Two weeks of atrocity management over Aleppo indicate that the Deep State is still intent on intervening in Syria. Most Americans don’t want another Middle Eastern war, but if Hillary Clinton wins on November 8 it is looks increasingly likely that they will get it.

Writing at Consortiumnews.com on October 5, Robert Parry warned that official Washington’s political/punditry class has developed a new “group think” on Syria that is even more dangerous than the one preceding the Iraq war. Like the “frenzied war fever of 2002-2003,” this new consensus is based on “a mix of selective, dubious and false information,” while excluding from the public forum all discordant voices:

Most notably, there are two key facts about Syria that Americans are not being told: one, U.S. regional “allies” have been funding and arming radical jihadist groups, including Al Qaeda terrorists, there almost since the conflict began in 2011 and, two, the claim about “moderate” Syrian rebels is a fraud; the “moderates” have served essentially as a P.R. cut-out for the U.S. and its “allies” to supply Al Qaeda and its allies with sophisticated weapons while pretending not to. . . . The neocons and their liberal-hawk sidekicks only talk about stopping the “barbarism” of the Syrian government and its Russian allies as they try to finally wipe out Al Qaeda’s jihadists and their “moderate” allies holed up in eastern Aleppo.

Perry notes that these calls for a U.S. military action against the Syrian government—and implicitly the Russians—are coming from some of the most enthusiastic advocates of the war in Iraq, such as Sen. John McCain, Washington Post chief editorialist Fred Hiatt, and New York Times columnist Thomas L. Friedman. He did not name some other influential names urging intervention, such as ex-CIA director and former U.S. Cenral Command chief David Petraeus, Sen. Lindsey Graham, and Ashton Carter’s likely successor at the Pentagon if Hillary Clinton wins, Michele Flournoy.

Specific options are actively under consideration. According to a Reuters report of September 29, discussions were being held at “staff level,” and “include allowing Gulf allies to supply rebels with more sophisticated weaponry, something considered more likely despite Washington’s opposition to this until now. Another is a U.S. air strike on an Assad air base, viewed as less likely because of the potential for causing Russian casualties . . . ”

As for the first option, the unresolved problem is that in today’s Syria there are no “vetted moderates” to whom such “more sophisticated weaponry” (presumably including man-portable ground-to-air missiles, MANPADS) can be safely delivered. On the same day the Wall Street Journal warned that some of Syria’s major rebel factions were “doubling down on their alliance with an al Qaeda-linked group, despite a U.S. warning to split from the extremists or risk being targeted in airstrikes.”

GIVEN MATERIAL:

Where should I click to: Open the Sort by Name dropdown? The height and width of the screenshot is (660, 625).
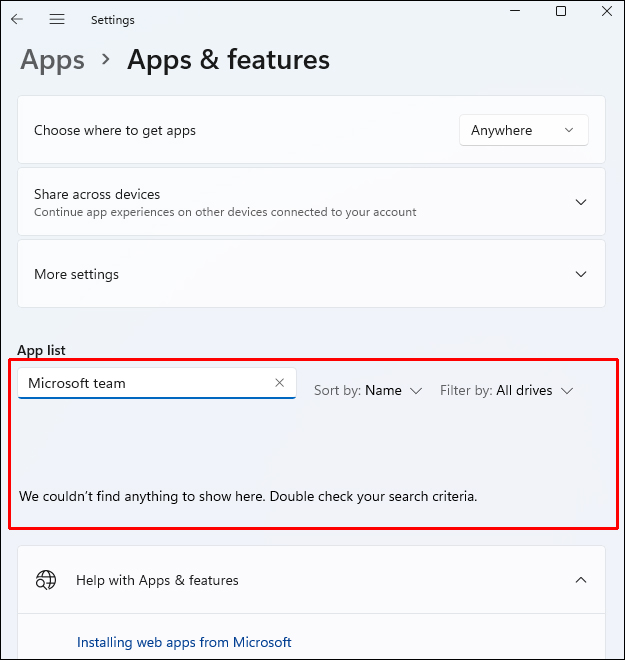point(368,390)
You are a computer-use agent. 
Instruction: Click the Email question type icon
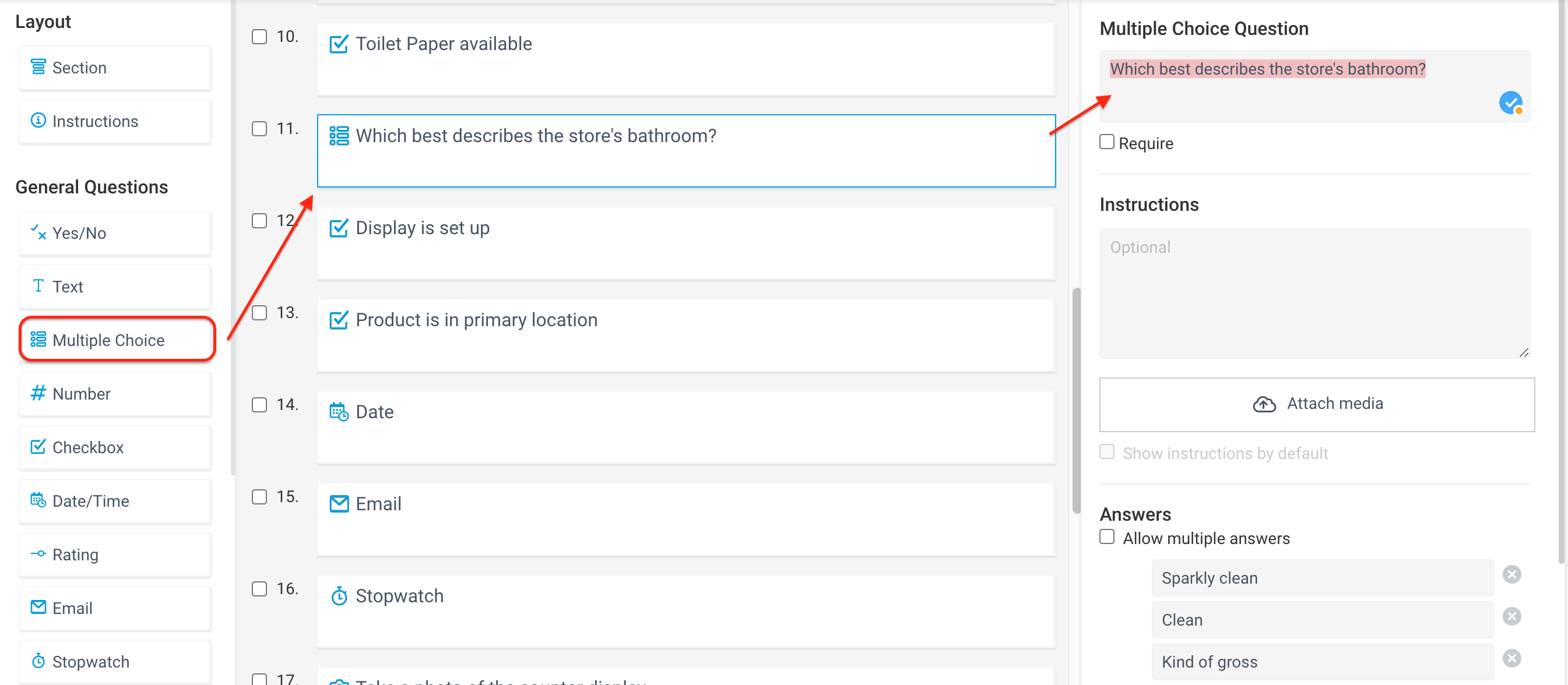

DIRECTION A: In the Syria article, what two options does the Reuters report of September 29 say were under discussion?
DIRECTION B: Carry on the Syria article from its final sentence.
The material plays no part in what follows.

EXERCISE ANSWER A: Allowing Gulf allies to supply rebels with more sophisticated weaponry, and a U.S. air strike on an Assad air base.

EXERCISE ANSWER B:
A predictable interventionist ploy is to try to present various non-ISIS jihadists and Salafi fanatics as “moderates.” In reality, as the BBC reported last week, the recent US-Russian cessation of hostilities deal—which was meant to lead to joint Russian-US air strikes on the Islamic State group and al-Qaeda’s Syrian subsidiary Jabhat Fateh al-Sham [aka al-Nusra Front]—collapsed because “many of the more moderate rebel groups that the US backs have formed a strategic alliance with Jabhat Fateh al-Sham and now fight alongside it.” State Department spokesman Mark Toner admitted that the U.S. had not targeted al-Nusra “for months” because they had become “intermingled” with other groups and civilians, but he claimed that “these moderate opposition forces are under increasing pressure from the regime, that they are driven into the arms [of al-Nusra], and they have to fight side by side.”

Toner’s statement makes no sense. If al-Nusra has been spared by the U.S. “for months” because of the “intermingling,” then the Administration had never seriously intended to carry out its part of last month’s deal with the Russians. Furthermore, the “intermingling” happened because those “moderate groups” had formed their “strategic alliance” with al-Nusra well before the recent escalation in Aleppo, and not because they were driven into al-Nusra’s arms by the fighting in the city. This key fact was stressed by Russia’s foreign minister Sergey Lavrov in a BBC interview on September 29:

They [the US] pledged solemnly to take as a priority an obligation to separate the opposition from Nusra…. They still, in spite of many repeated promises and commitments... are not able or not willing to do this, and we have more and more reasons to believe that from the very beginning the plan was to spare Nusra and to keep it just in case for Plan B or stage two when it would be time to change the regime.

In the name of the “Responsibility to Protect” (R2P), which is the basis of demands for intervention to “stop the slaughter in Aleppo,” the U.S. has already made Libya safe for Jihad. The hypocrisy at the core of that nebulous “doctrine” is evident from the subdued U.S. response to last Saturday a Saudi air strike killed 140 and wounded over 500 civilians in Yemen. “U.S. security cooperation with Saudi Arabia is not a blank check,” said U.S. National Security Council spokesman Ned Price in a statement. “In light of this and other recent incidents, we have initiated an immediate review of our already significantly reduced support to the Saudi-led coalition and are prepared to adjust our support so as to better align with U.S. principles, values and interests, including achieving an immediate and durable end to Yemen’s tragic conflict.” No accusations of “barbarism,” no threat of punitive action or international legal proceedings.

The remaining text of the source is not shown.